The above story is an excerpt from a feature in this week's Northern Express.

Traverse City Restaurants, Shops On The Move

Restaurants, Shops On The Move

July 27, 2015
Restaurants, Shops On The Move

It’s the height of Traverse City’s busy season – and with a big helping of openings and closings, the local business scene shows no signs of slowing down. The Ticker checks in on the latest restaurant and retail news.

Restaurant
After several months of preparation, Lulu’s and Siren Hall veterans Henry and Mindy Bisson are ready to open the doors to their own establishment. Smoke and Porter Public House – a “new American smokehouse where farm to table meets the firepit” – will open to the public for dinner service from 5-10pm beginning tomorrow (Tuesday) at 1752 US-31, formerly home to Bamboo Garden 1.

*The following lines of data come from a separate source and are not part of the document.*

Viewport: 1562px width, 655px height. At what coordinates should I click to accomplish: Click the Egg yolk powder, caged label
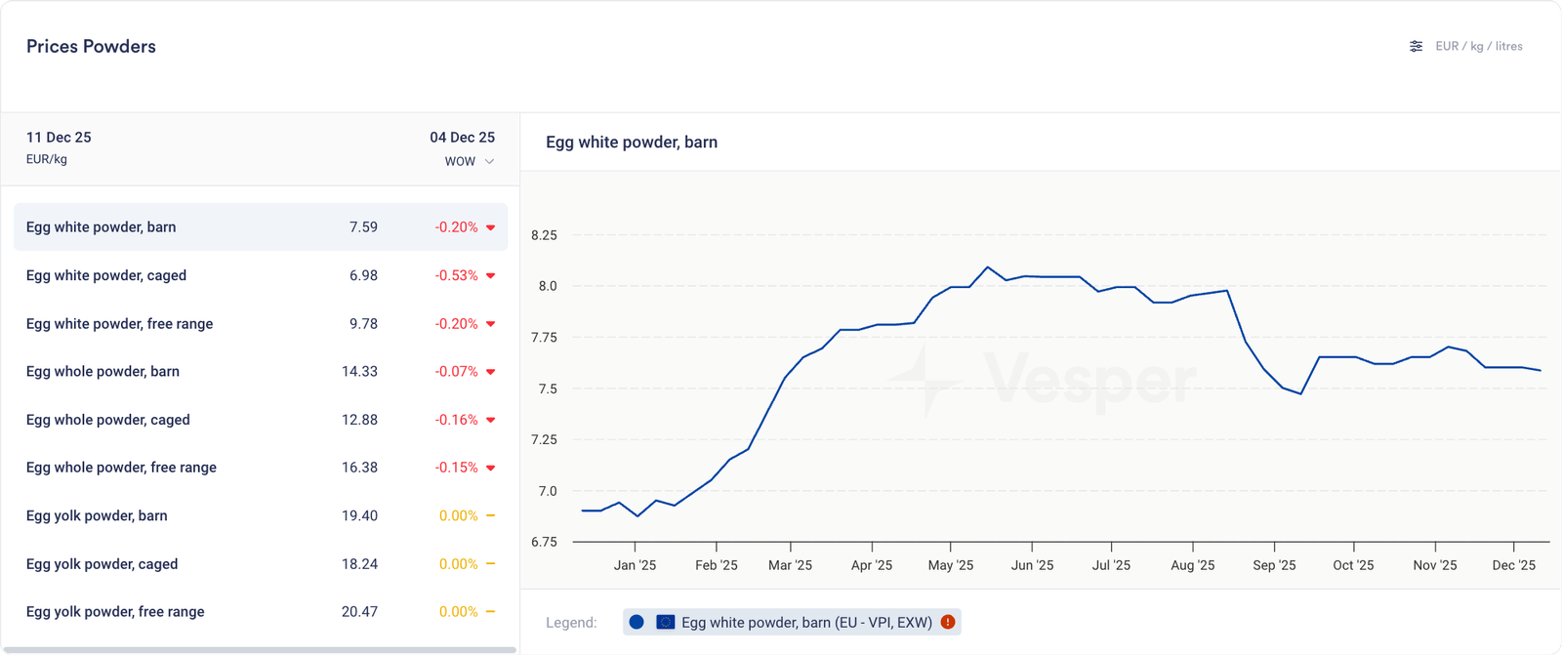click(x=102, y=564)
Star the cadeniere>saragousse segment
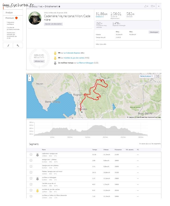 click(31, 154)
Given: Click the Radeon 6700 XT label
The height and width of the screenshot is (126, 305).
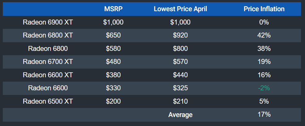Looking at the screenshot, I should [48, 62].

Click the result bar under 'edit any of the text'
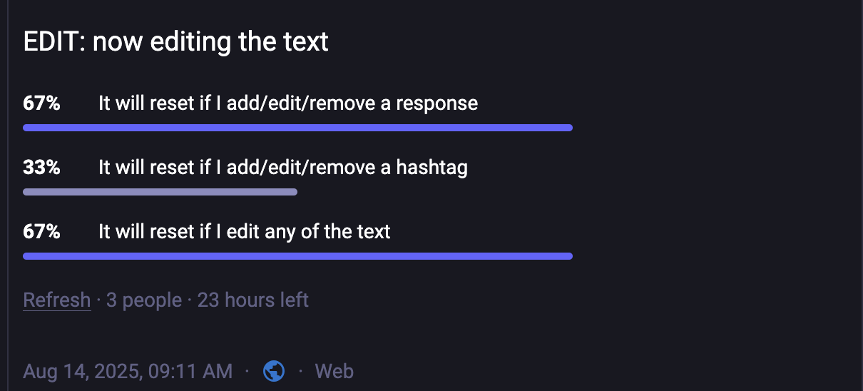[297, 256]
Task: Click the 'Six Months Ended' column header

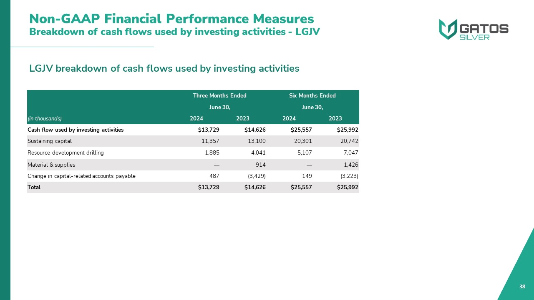Action: pos(312,96)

In addition to an extensive wine and beer list, the restaurant will offer an upscale cocktail menu and “family supper from the pit,” a family-style serving of smoked meats (such as pork ribs, brisket, wood-roasted lamb and smoked chicken) with sides that rotates on a daily basis. 

Down US-31 to the west, developer Tom McIntyre of East Bay Plaza says a new BIGGBY COFFEE will open in the commercial park by August 1. Also in the plaza, a new Domino’s Pizza location will open “sometime between August 4 and 11,” says McIntyre.

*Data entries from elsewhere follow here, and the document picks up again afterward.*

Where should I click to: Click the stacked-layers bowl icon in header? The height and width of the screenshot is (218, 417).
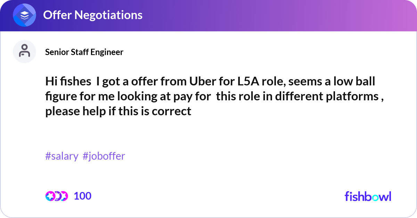click(x=24, y=15)

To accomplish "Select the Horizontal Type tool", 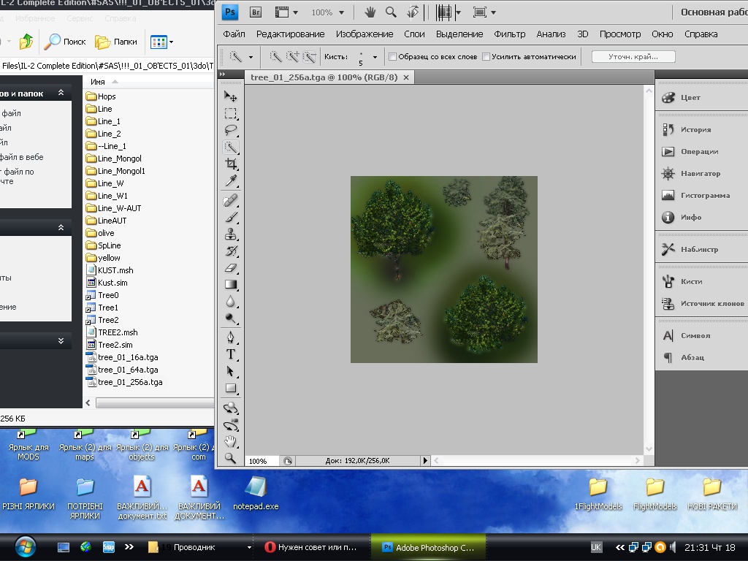I will pyautogui.click(x=231, y=354).
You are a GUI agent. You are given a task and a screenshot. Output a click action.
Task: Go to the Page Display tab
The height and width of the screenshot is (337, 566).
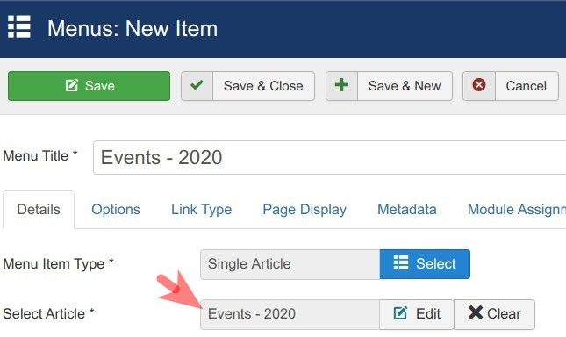pyautogui.click(x=304, y=209)
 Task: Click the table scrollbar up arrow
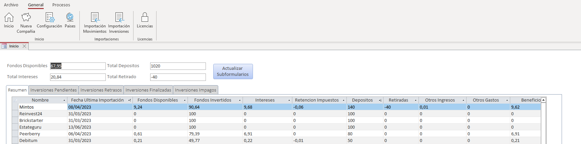coord(543,100)
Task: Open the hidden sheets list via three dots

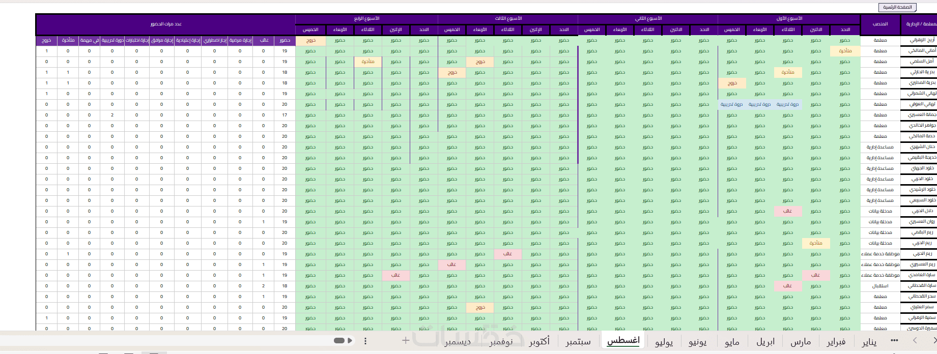Action: pos(894,340)
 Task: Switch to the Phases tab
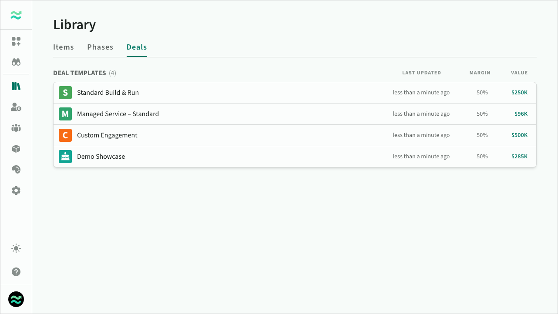(100, 47)
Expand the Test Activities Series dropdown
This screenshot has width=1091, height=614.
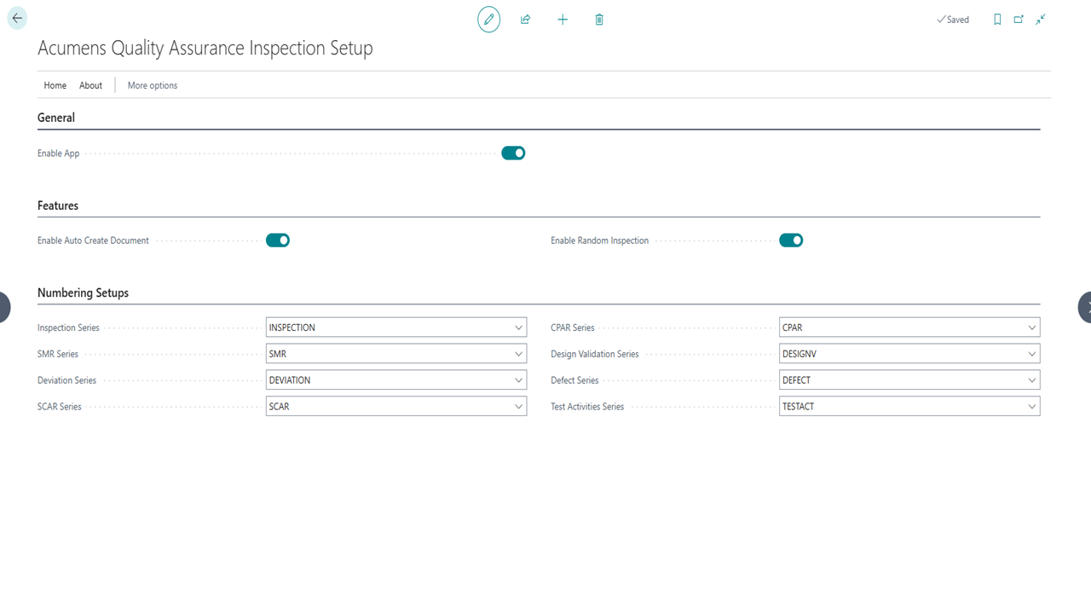point(1031,407)

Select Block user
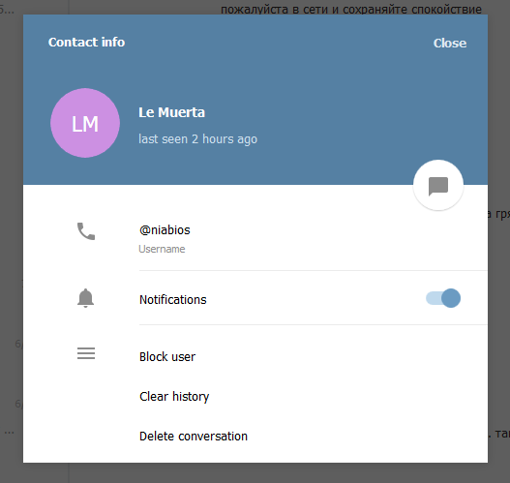click(x=167, y=357)
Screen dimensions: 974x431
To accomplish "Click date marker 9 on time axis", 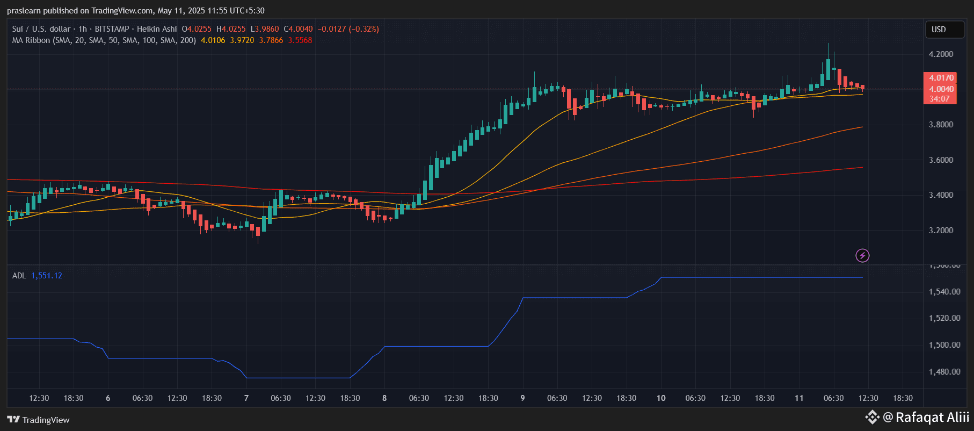I will coord(522,398).
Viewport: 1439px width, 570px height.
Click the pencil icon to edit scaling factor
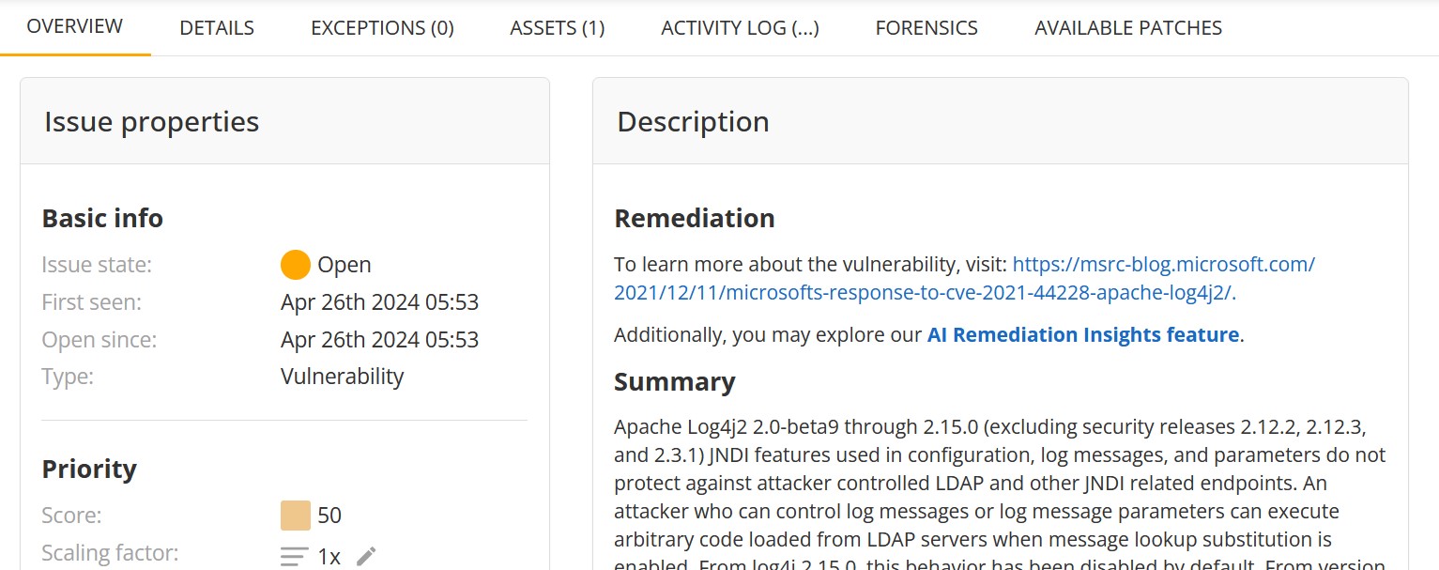click(x=366, y=556)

In Grand Traverse Mall, business partners Michael Paggeot and Randy Kelley are preparing to take over Cool Beans Coffee on August 12. “We plan to continue with the current menu,” says Paggeot, “but also have plans to offer daily/weekly specials to keep the mall employees and frequent mall shoppers from getting bored with the food choices.” Paggeot, who owns an online-only cupcake business called MR Cupcake, will sell his cupcakes at the coffee shop, along with “other baked goods and homemade goodies.”

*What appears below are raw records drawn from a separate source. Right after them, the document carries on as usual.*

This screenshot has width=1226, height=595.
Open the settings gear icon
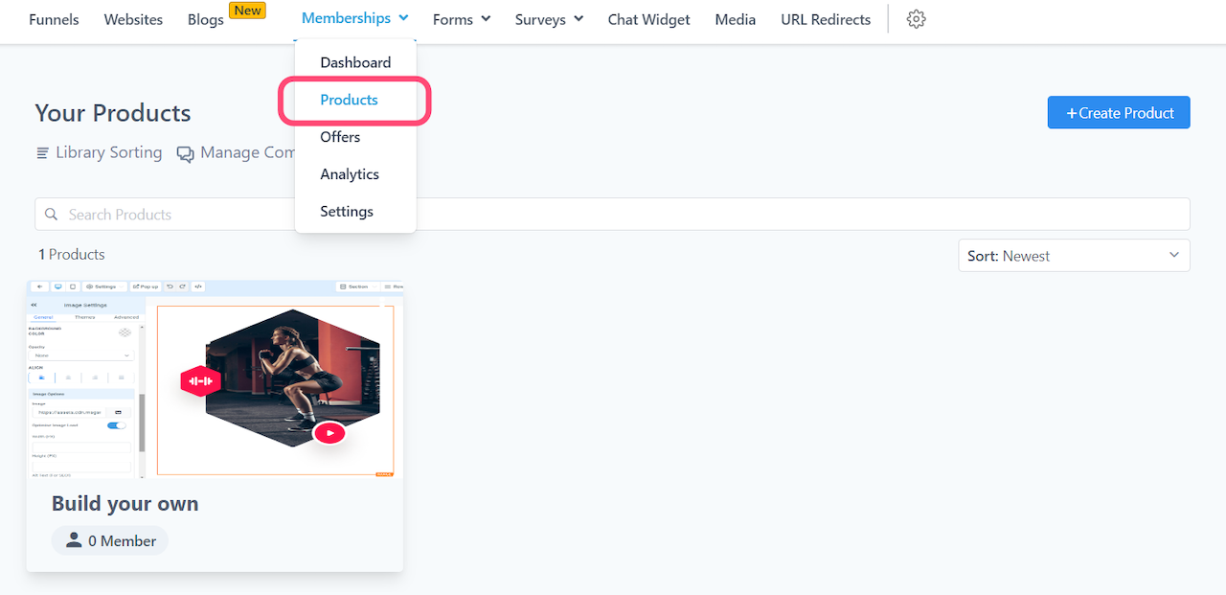pyautogui.click(x=916, y=19)
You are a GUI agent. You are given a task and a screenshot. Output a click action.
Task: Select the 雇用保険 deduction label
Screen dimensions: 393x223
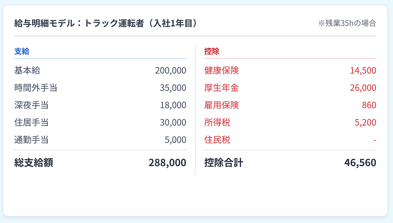(221, 105)
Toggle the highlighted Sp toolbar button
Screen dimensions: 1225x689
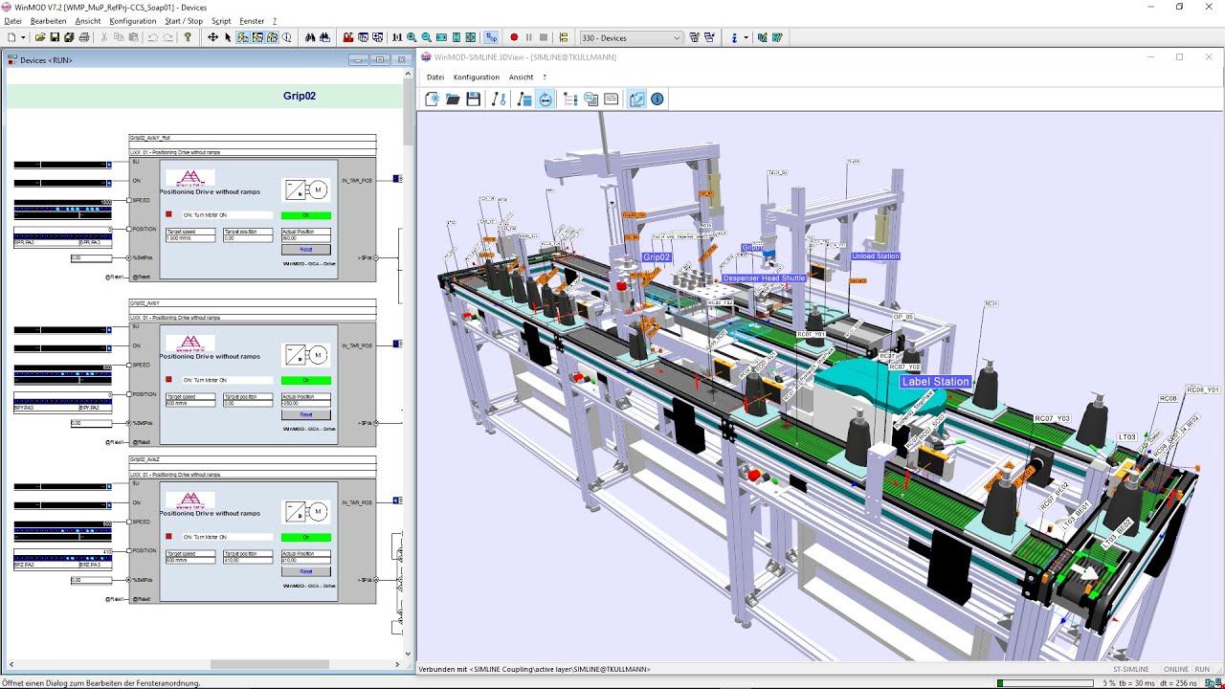point(491,37)
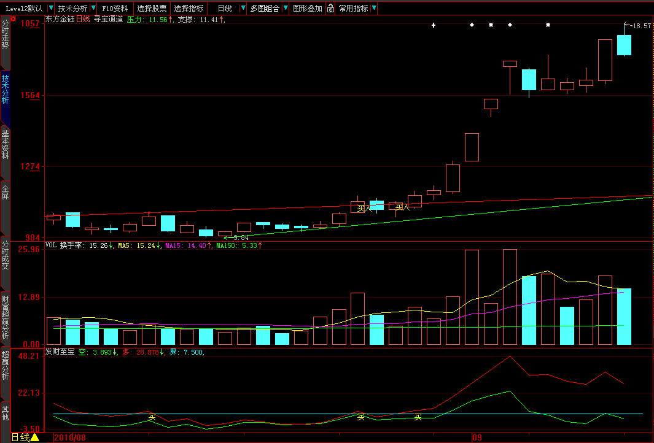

In Leelanau County, two more players are entering the region’s craft beverage scene. Mark and Madelynn Korzon will open Suttons Bay Cider “within the next month” on Hilltop Road near Ciccone Vineyard. The couple plans to offer three to four varietals of hard cider to start, including a “maple syrup-infused” batch and another made from wild apples. “We have a big deck and tasting room with spectacular views overlooking West Bay, Power Island and our orchards,” says Mark. On-tap cider will be available by the glass, half-growler and growler.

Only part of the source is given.